Несчастный Владилен вздохнул и приступил к воссозданию шалаша. Увы, что он ни делал, ничего не получалось: жерди ломались, сено слетало и рассыпалось, конструкция разваливалась. Научные командировки в деревенскую среду тоже не дали никаких результатов: даже в самой глухой глубинке люди давно уже разучились делать как шалаши, так и вообще что-либо полезное, за исключением самогона. Последнее умение было, видимо, зашито в сознании на генетическом уровне, а потому не пропадало, невзирая на все перестройки и приватизации. Впрочем, в телевизоре намекали, что и это ремесло пытаются вытравить из российского генофонда злобные американские пиндосы при помощи специальных, направленных из космоса лучей.
Положение спас Цезарь. Узнав о проблеме с брендом, он сразу спросил:
— Решетку пробовал?
— Почему решетку? — оторопел Владилен.
— Потому! — отрезал Цезарь, немного помолчал и пояснил. — По опыту. Когда через решетку смотришь, все становится намного понятней.
Так оно и случилось. Каркас шалаша сварили по спецзаказу из нержавеющей стальной решетки; затем Владилен лично привязал проволокой заранее заготовленные пучки сена. Получилось замечательно. Снаружи шалаш смотрелся, как настоящий. Цезарь сооружение одобрил, но внутрь не полез, ссылаясь на плохую примету. Директорская квартира выходила прямо на музейную площадку, и Степаненки перед тем, как лечь в постель, долго стояли, обнявшись, у открытого окна и умиленно любовались тем, что казалось им сейчас верным залогом светлого будущего — хотя бы их, личного, если уж не вышло с пролетариями всех стран. Ночь была нежна, в камышах деликатно плескалась рыба, вдали обреченно мычала забытая по пьяне на лугу недоенная корова.

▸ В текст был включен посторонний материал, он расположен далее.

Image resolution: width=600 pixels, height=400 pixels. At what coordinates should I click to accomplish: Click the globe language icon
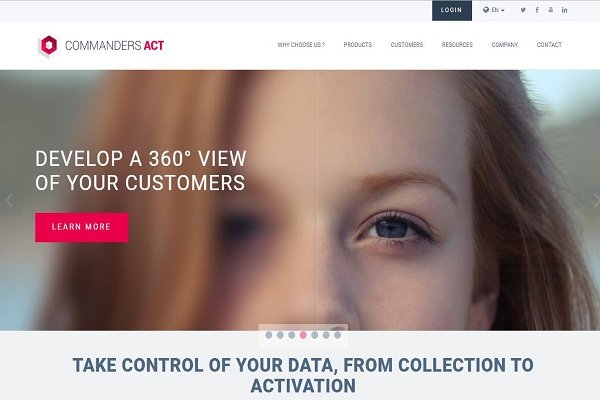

— Хорошо-то как, Владик, — промолвила Екатерина Вилоровна, прижимаясь к мужнину плечу. — Неужели это и есть счастье?
— Оно, — уверенно подтвердил Степаненко, но тут же вздохнул, следуя извечной мужской обязанности даже в самые лучшие моменты жизни не забывать о бдительности стража и охотника. — Если только враги не помешают…
Увы, как в воду глядел Владилен. Помешали враги степаненковскому счастью, еще как помешали. Той же ночью вспыхнул и запылал с таким трудом отстроенный шалаш. Наутро от сооружения остался лишь обугленный решетчатый каркас.
— Может, молния? — предположил экстренно вызванный из города Цезарь.
— Грозы не было… — отвечала Екатерина Вилоровна, нервно комкая в кулачке платочек. Она ощущала себя погорелицей, потерявшей в огне пожара все свое имущество.
— Да не убивайся ты, Катя, — успокоил ее император. — Каркас-то цел! Был бы скелет, а мясо нарастет. Закажи еще пару машин сена и дело с концом.
Новый шалаш был возведен совместными усилиями четы Степаненко и нескольких отборных бойцов из команды Цезаря, специально присланных по такому случаю. Он сгорел через два дня. Стоя у окна, Екатерина Вилоровна взирала на языки жадного пламени, пожирающего дело ее жизни. Она готова была поклясться, что видела у ближней опушки пляшущие силуэты торжествующих врагов.
Для охраны третьего шалаша Цезарь установил ночную стражу. Двое здоровенных детин патрулировали вокруг, еще один сидел в засаде внутри. Он едва успел выскочить, когда несчастное строение вспыхнуло. На этот раз шалаш подожгли издалека, горящей паклей, примотанной к стреле.